Task statement: Please set down only the lines from the one containing "The height and" through the end of the entries below, exactly, minus any pictures.
━━━━
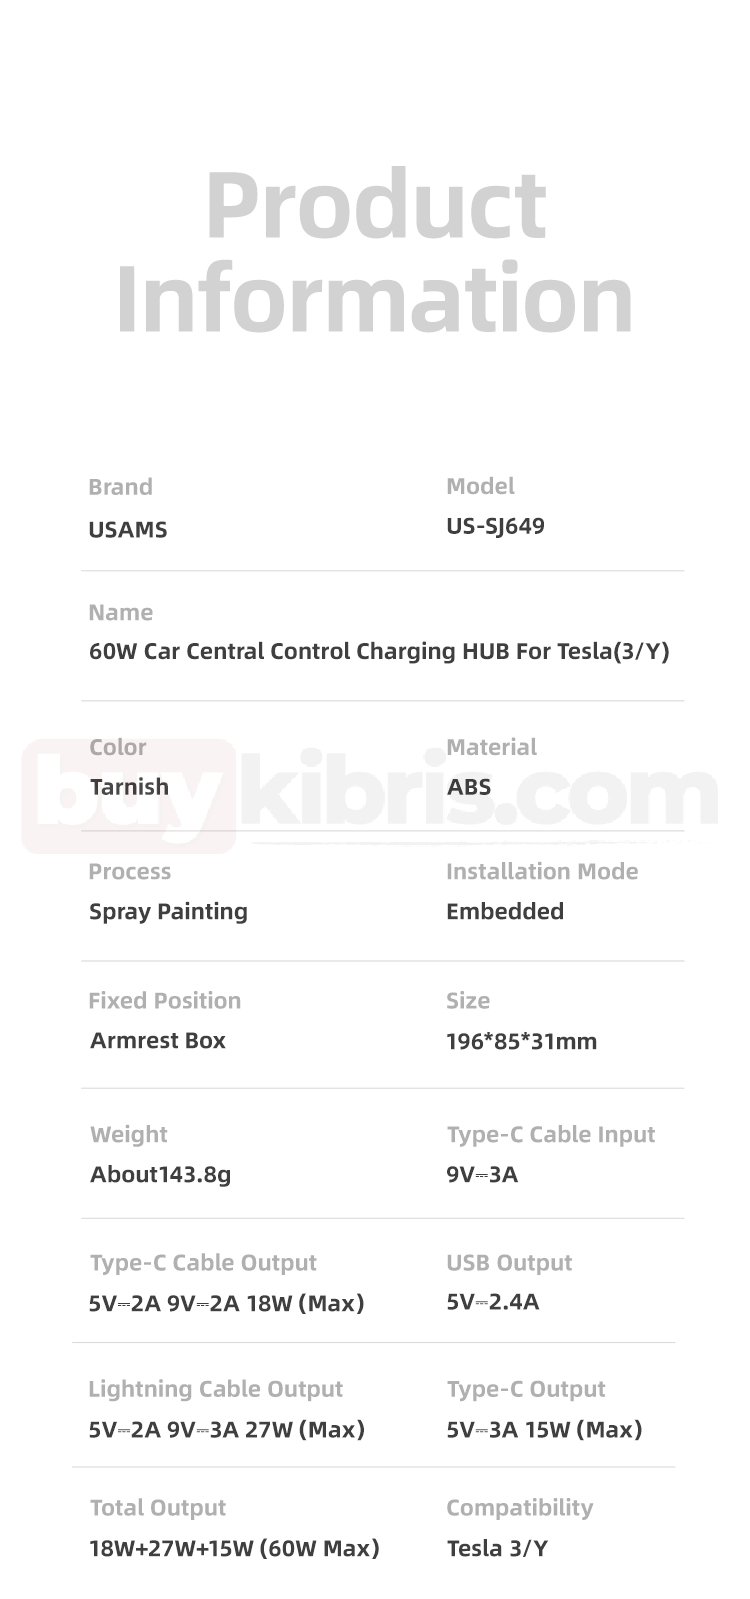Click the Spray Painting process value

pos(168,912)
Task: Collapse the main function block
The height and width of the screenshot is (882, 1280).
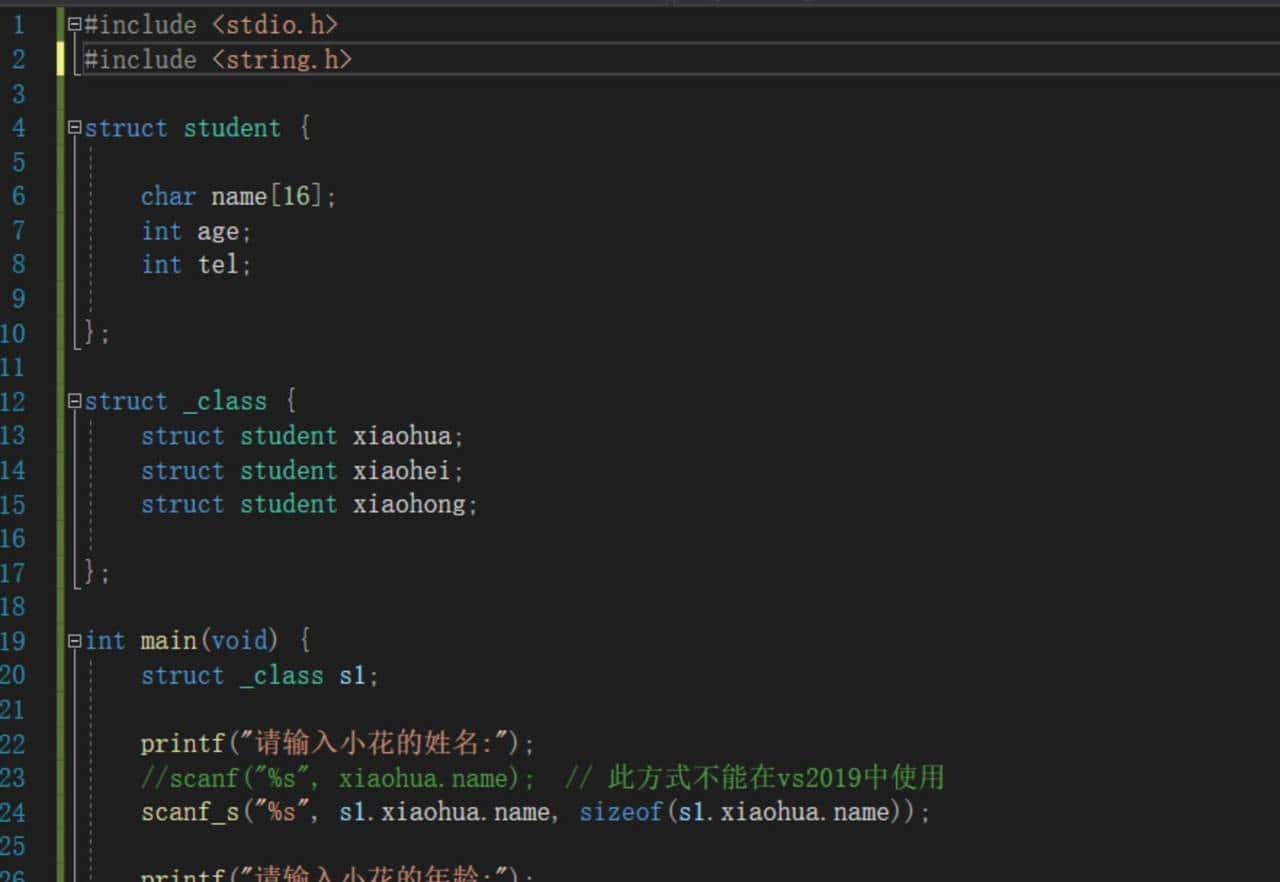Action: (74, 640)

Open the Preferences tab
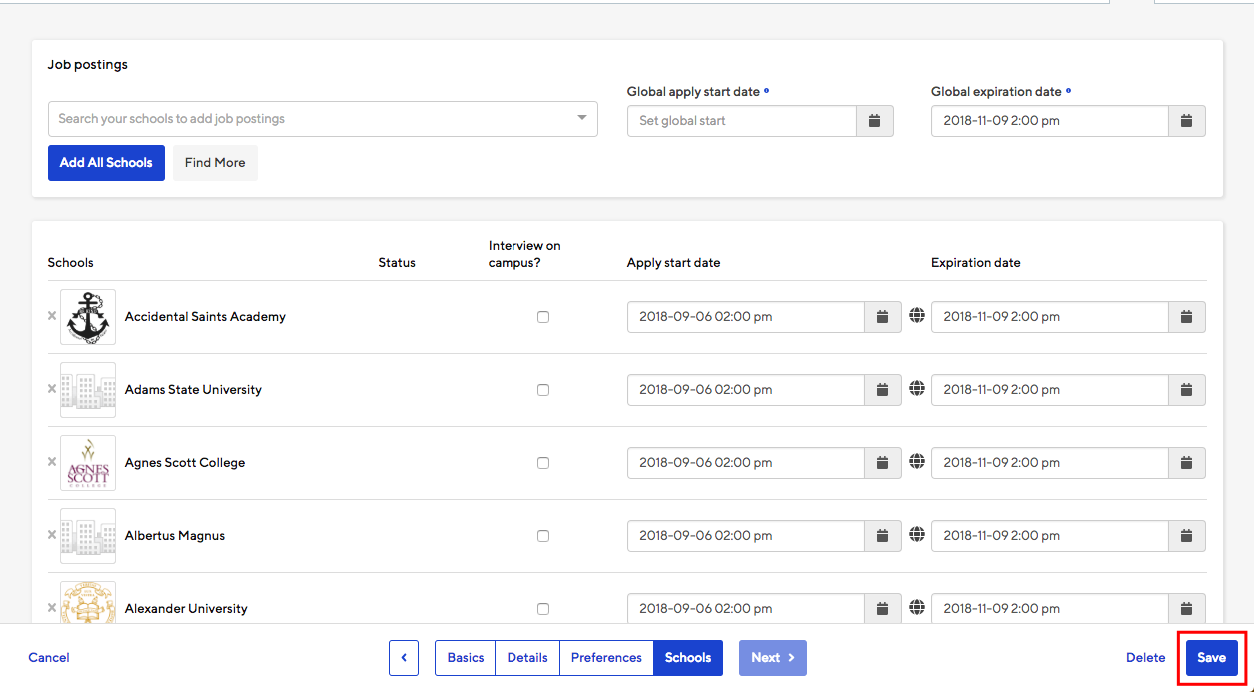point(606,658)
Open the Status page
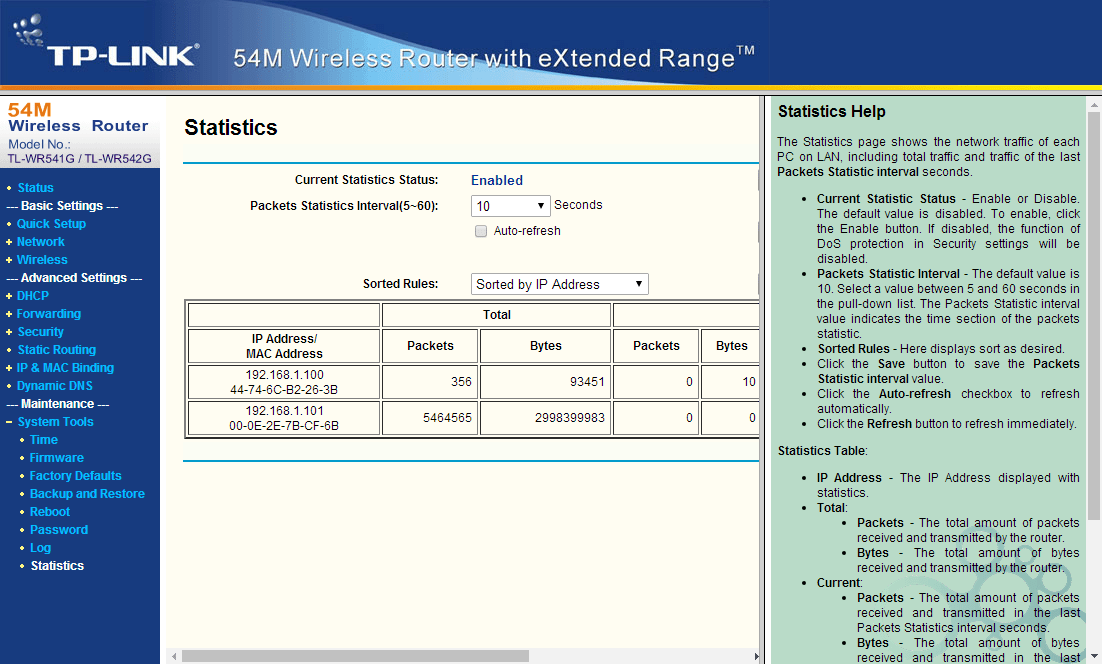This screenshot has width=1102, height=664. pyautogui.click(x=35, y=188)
━━━━
The answer:
The height and width of the screenshot is (882, 1280).
Action: (74, 640)

Open the Preferences tab
point(606,658)
Open the Status page
This screenshot has width=1102, height=664. pyautogui.click(x=35, y=188)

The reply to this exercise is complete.